> WHAT IS EXPECTED
In your copy of the data, keep every word exact and include no pictures.
------ AVAILABLE DATA
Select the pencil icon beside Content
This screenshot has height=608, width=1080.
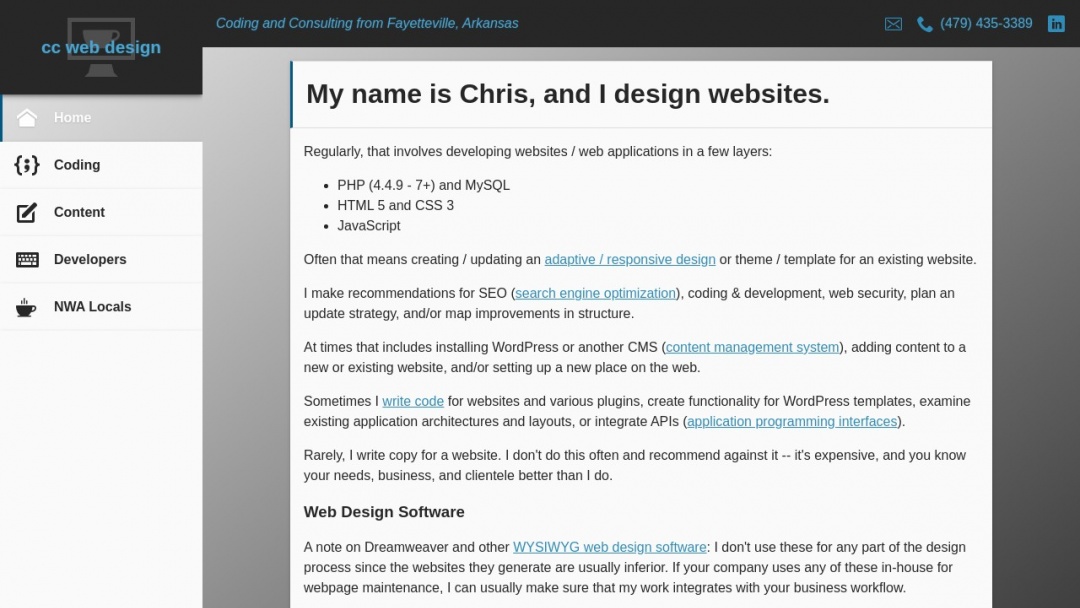[27, 212]
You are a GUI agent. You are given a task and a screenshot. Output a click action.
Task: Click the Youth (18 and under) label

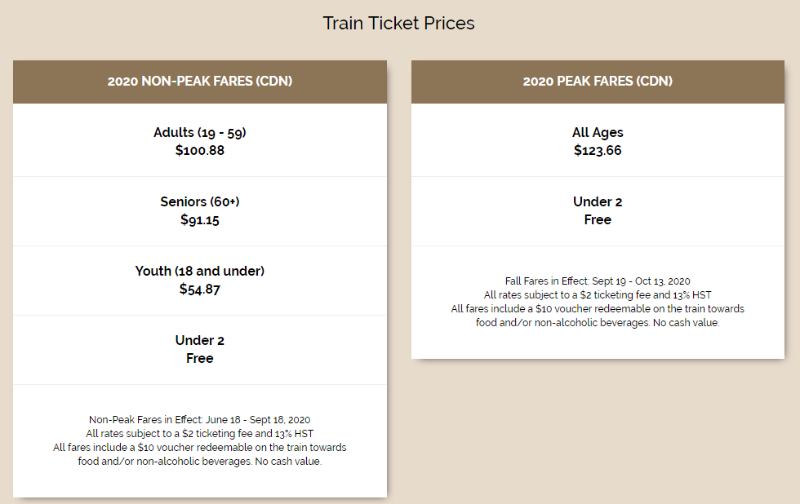[x=200, y=271]
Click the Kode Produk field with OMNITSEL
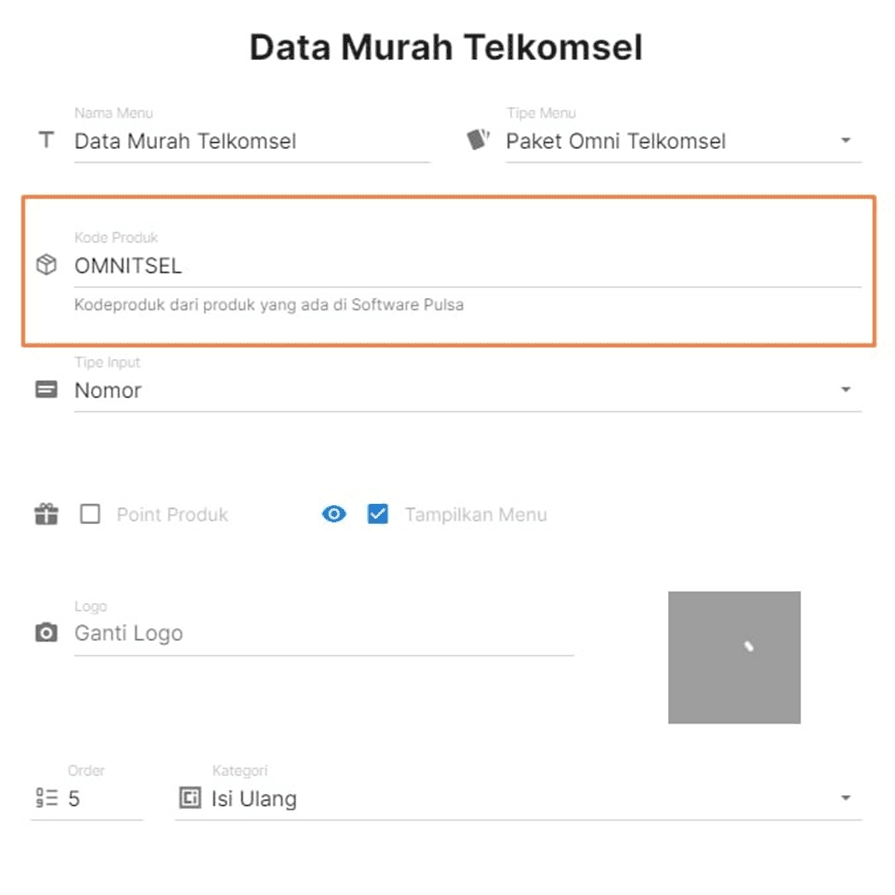The width and height of the screenshot is (895, 895). tap(466, 266)
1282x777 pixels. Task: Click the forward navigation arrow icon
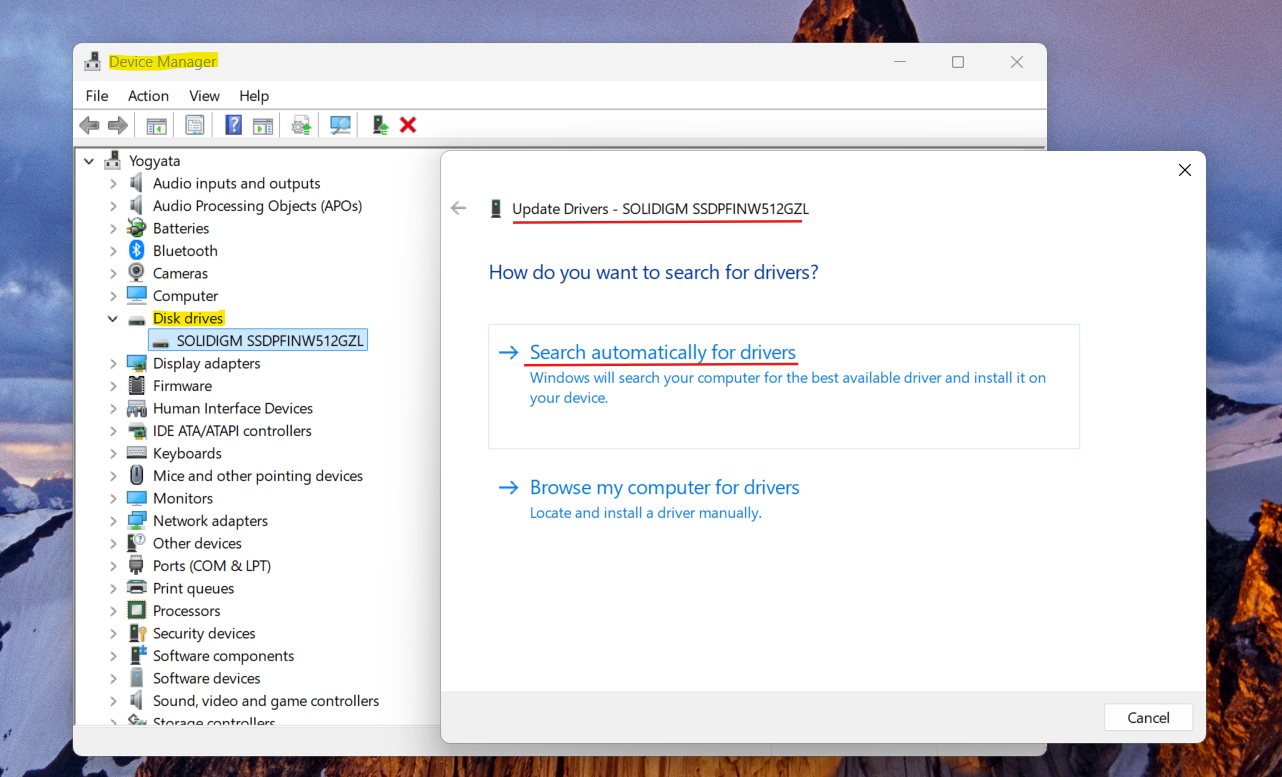click(x=117, y=124)
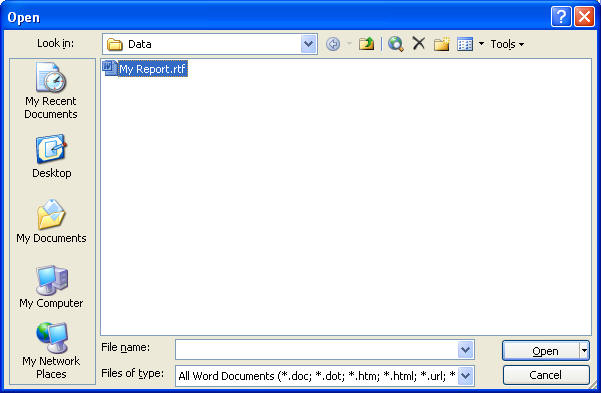Screen dimensions: 601x393
Task: Create a new folder
Action: pos(442,44)
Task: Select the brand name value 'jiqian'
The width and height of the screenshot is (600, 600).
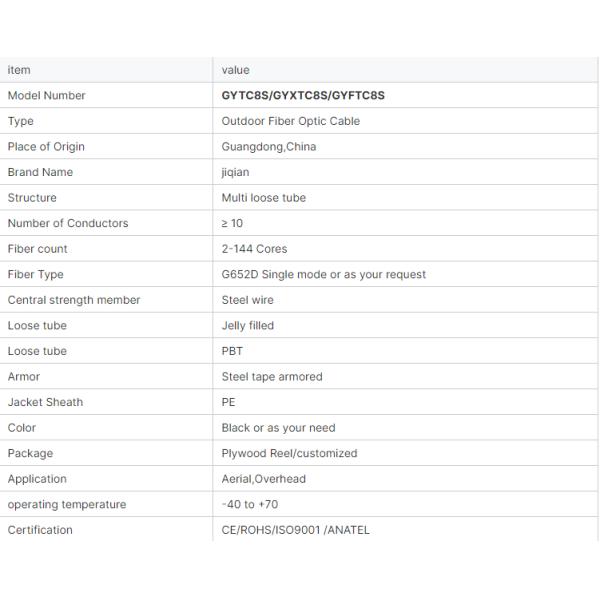Action: (x=235, y=172)
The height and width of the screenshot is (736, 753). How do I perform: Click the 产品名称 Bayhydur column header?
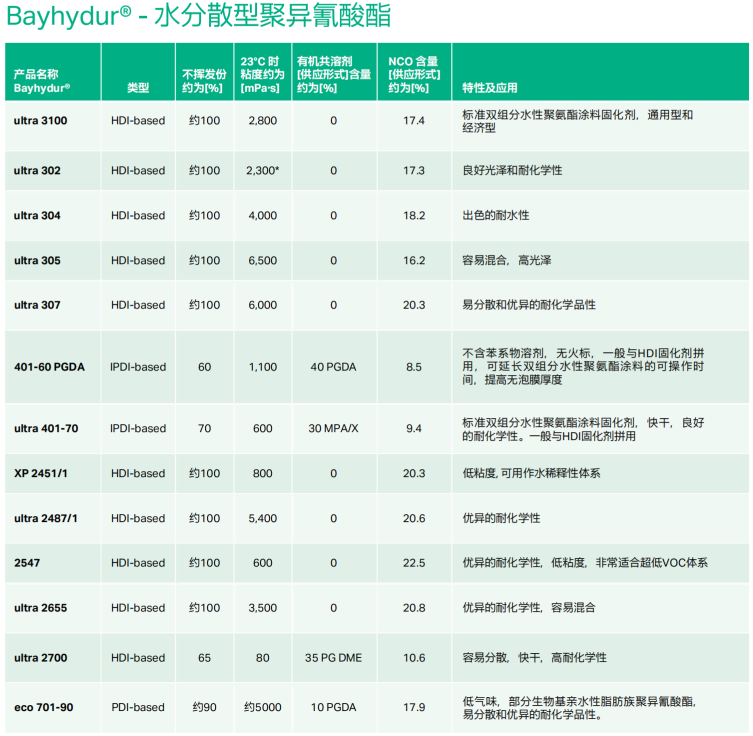coord(42,81)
------------
> TASK RESULT
Select the pencil icon beside Content
This screenshot has height=608, width=1080.
[27, 212]
You are a GUI agent. You are given a task and a screenshot. Output a click action.
Task: Click the Youth (18 and under) label

[x=200, y=271]
Click the Kode Produk field with OMNITSEL
The width and height of the screenshot is (895, 895). tap(466, 266)
1282x777 pixels. Task: Click the forward navigation arrow icon
click(x=117, y=124)
Screen dimensions: 601x393
Task: Create a new folder
Action: pos(442,44)
Task: Select the brand name value 'jiqian'
The width and height of the screenshot is (600, 600).
Action: (x=235, y=172)
The height and width of the screenshot is (736, 753). How do I perform: Click the 产品名称 Bayhydur column header?
coord(42,81)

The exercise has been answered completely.